### Task prompt
Among the entries below, find the lines that hold the word "agent" and report them.

Stored data:
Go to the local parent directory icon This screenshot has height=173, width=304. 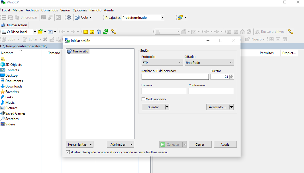85,32
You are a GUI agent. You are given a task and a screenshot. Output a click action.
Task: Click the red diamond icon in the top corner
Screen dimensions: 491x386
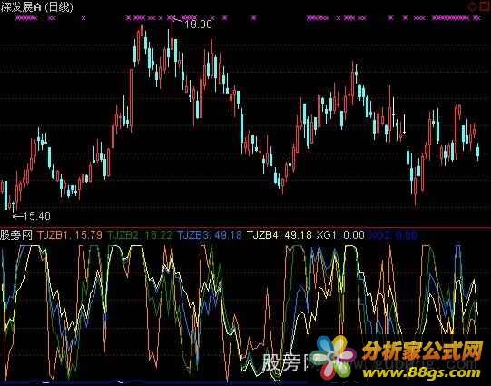point(473,5)
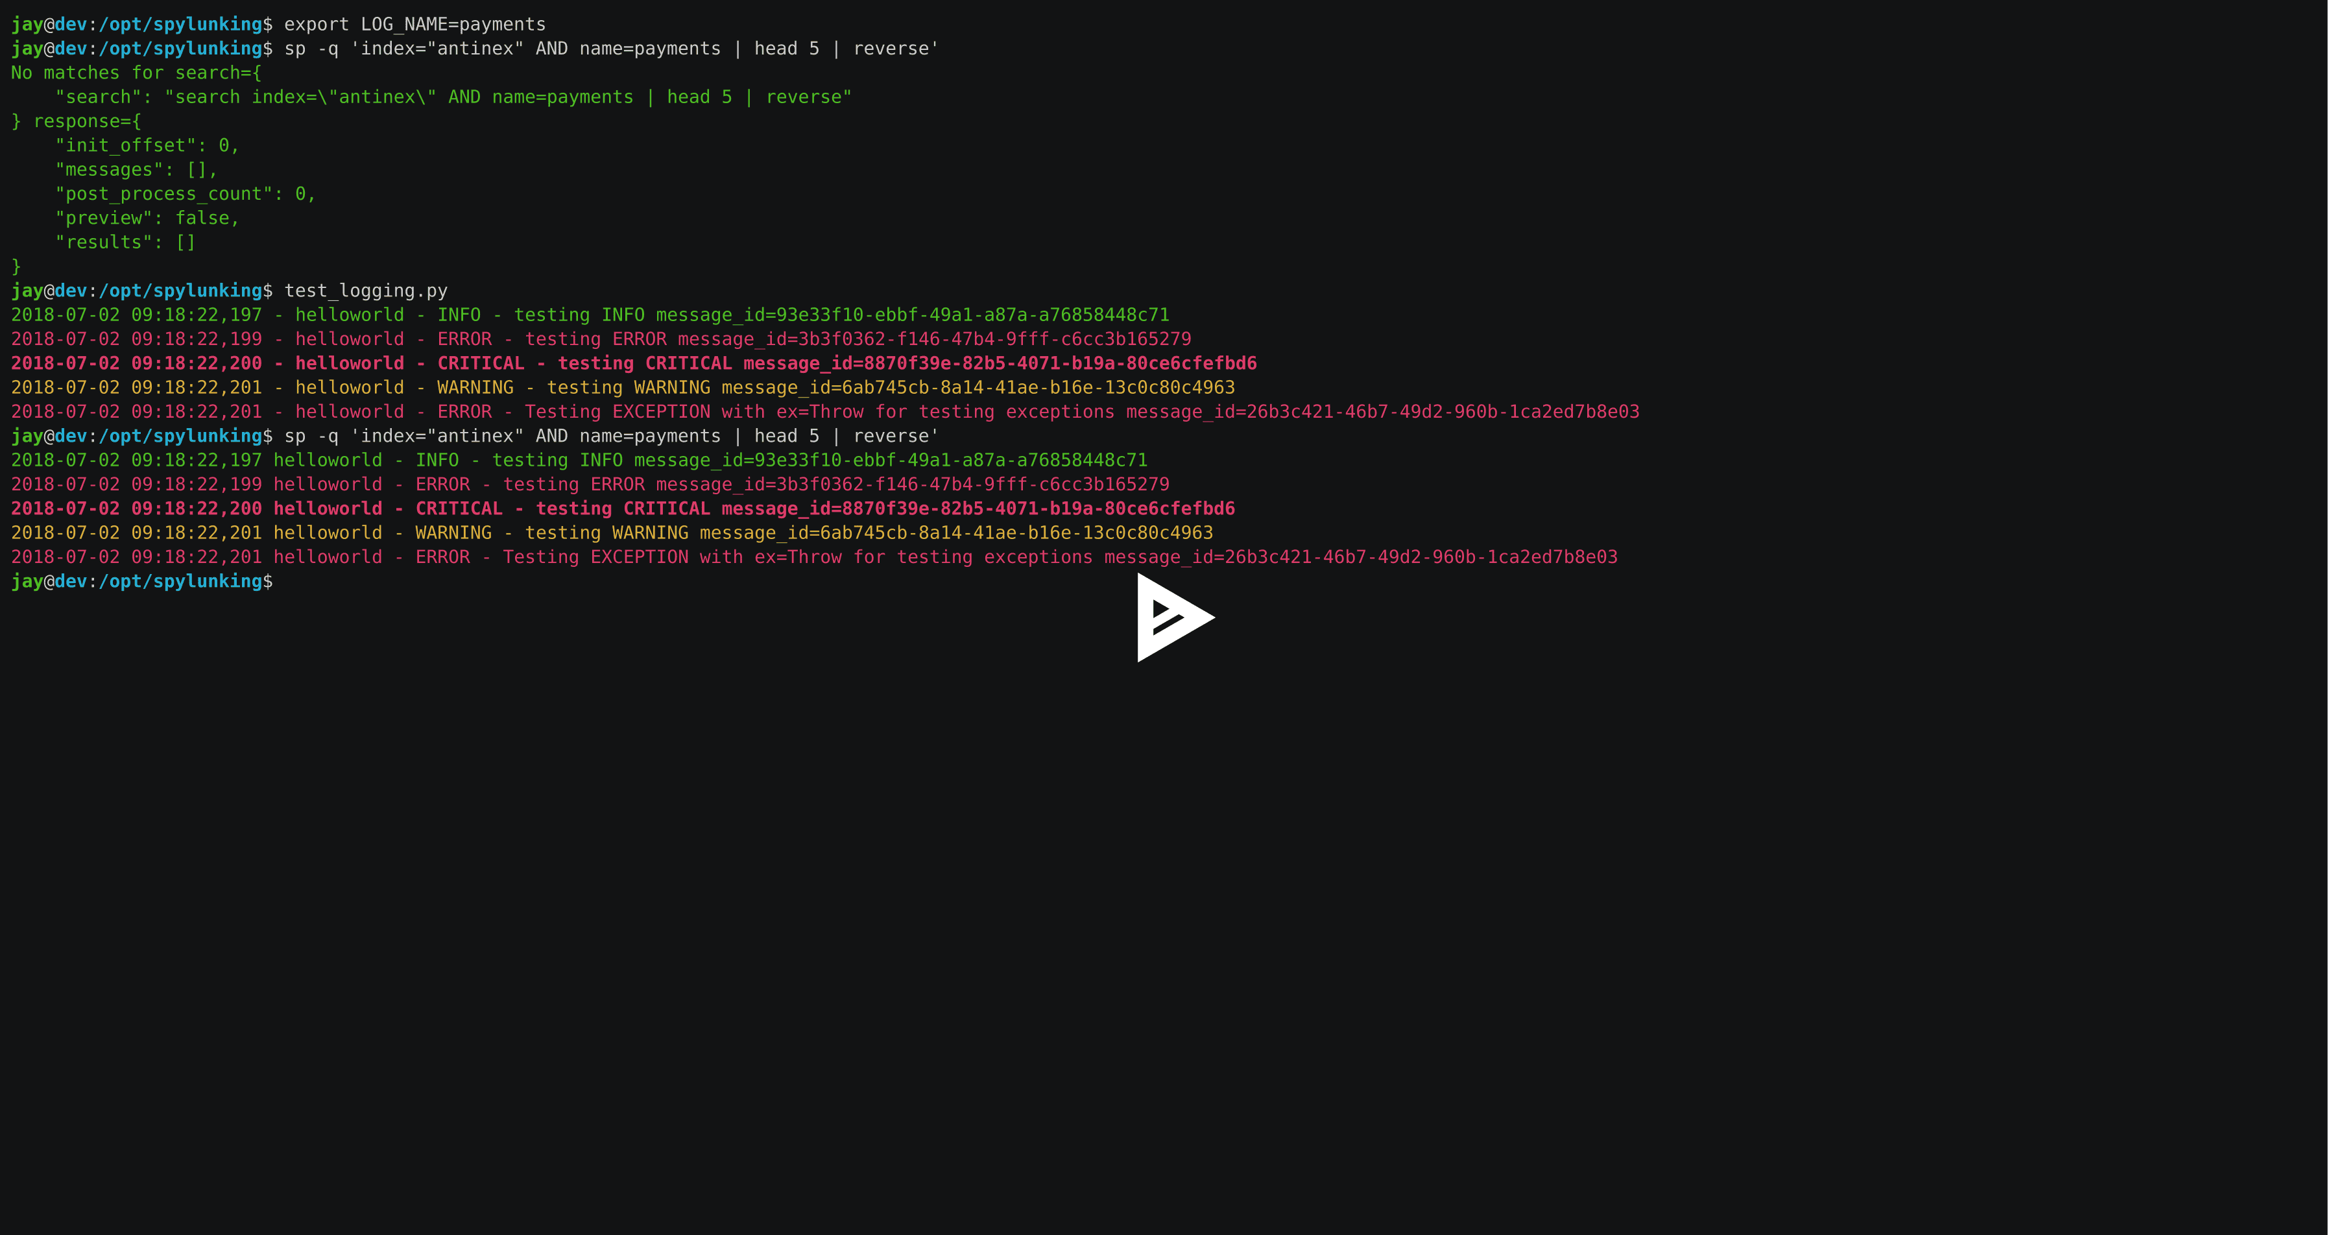Click on the WARNING log entry yellow text

tap(615, 387)
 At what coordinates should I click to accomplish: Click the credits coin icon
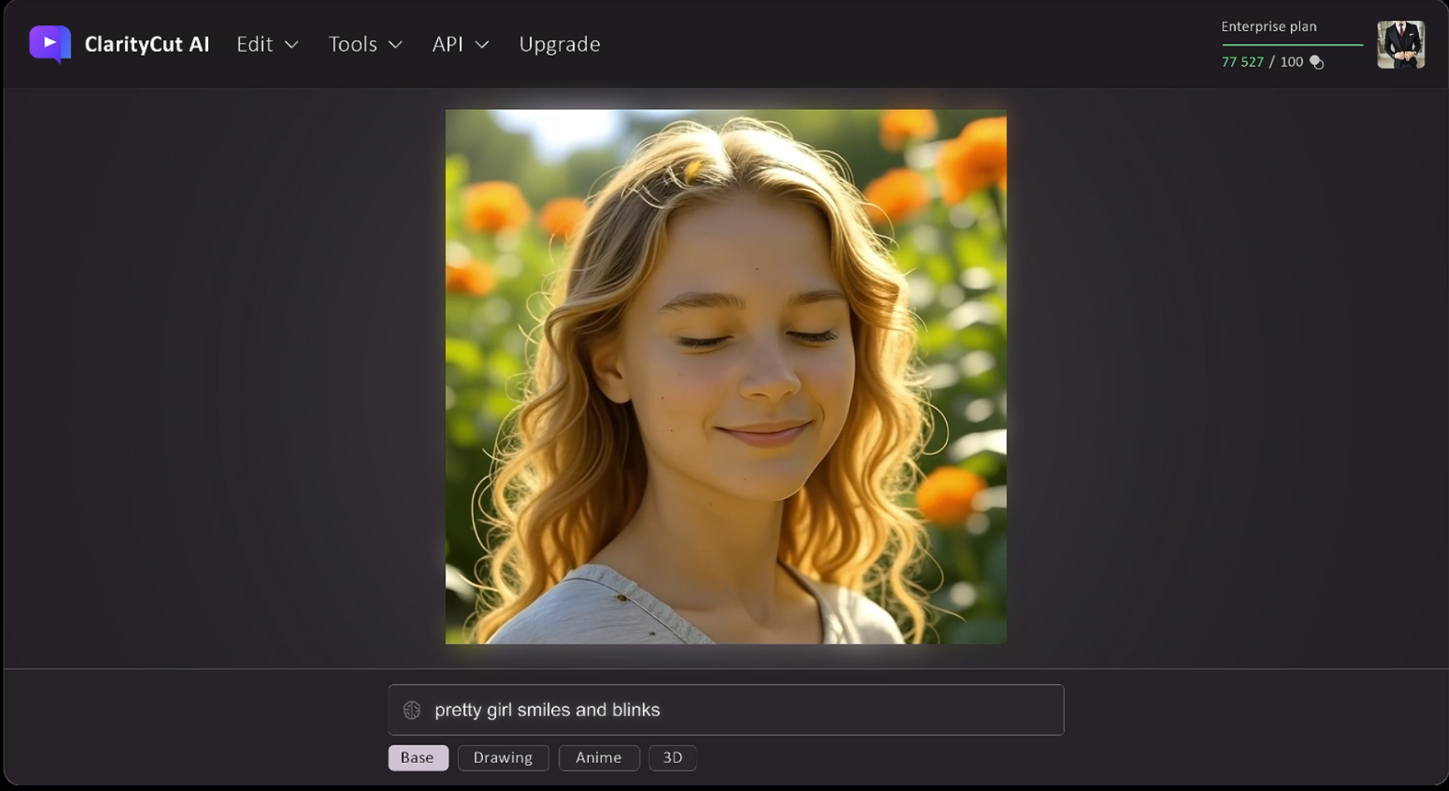coord(1317,62)
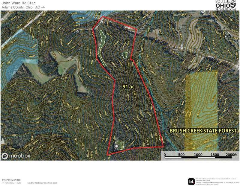Viewport: 240px width, 186px height.
Task: Select the building marker icon inside the parcel
Action: [x=116, y=146]
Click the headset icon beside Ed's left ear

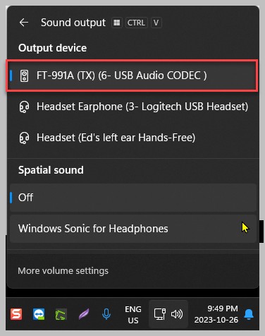point(24,138)
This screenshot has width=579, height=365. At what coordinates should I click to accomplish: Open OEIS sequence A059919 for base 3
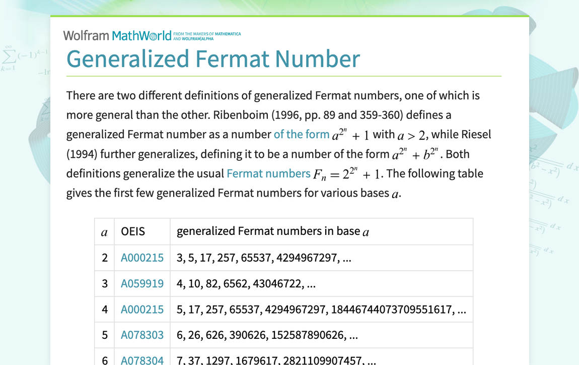142,283
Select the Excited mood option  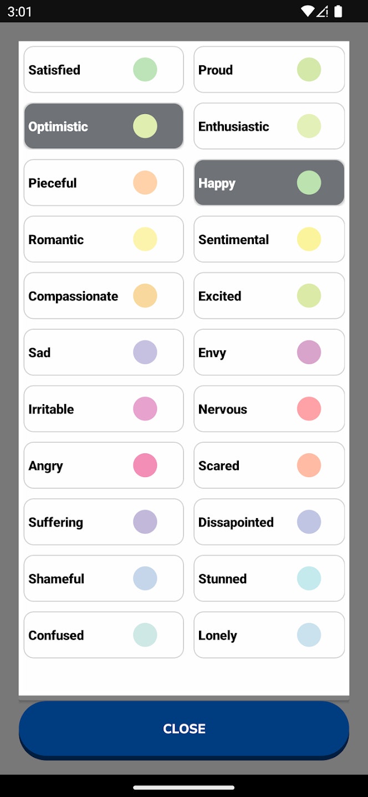point(269,296)
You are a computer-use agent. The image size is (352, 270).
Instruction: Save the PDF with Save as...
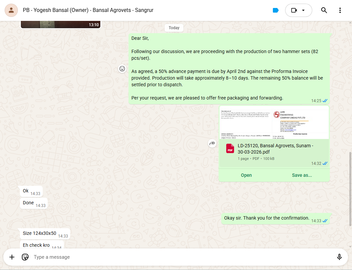(302, 175)
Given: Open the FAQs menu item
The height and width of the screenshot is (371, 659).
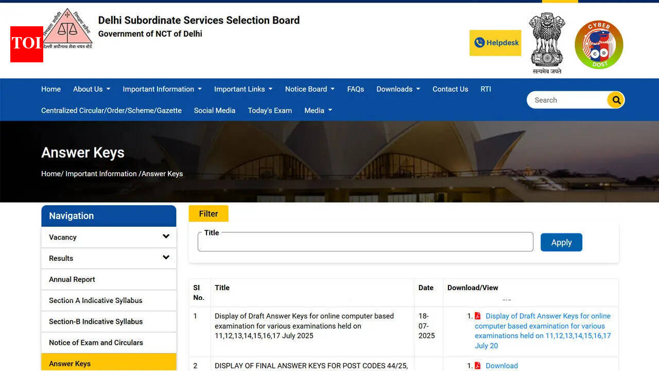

### Output of the task
You are a GUI agent. You are given a task and a screenshot. Output a click action.
You are a computer-use agent. The image size is (352, 270).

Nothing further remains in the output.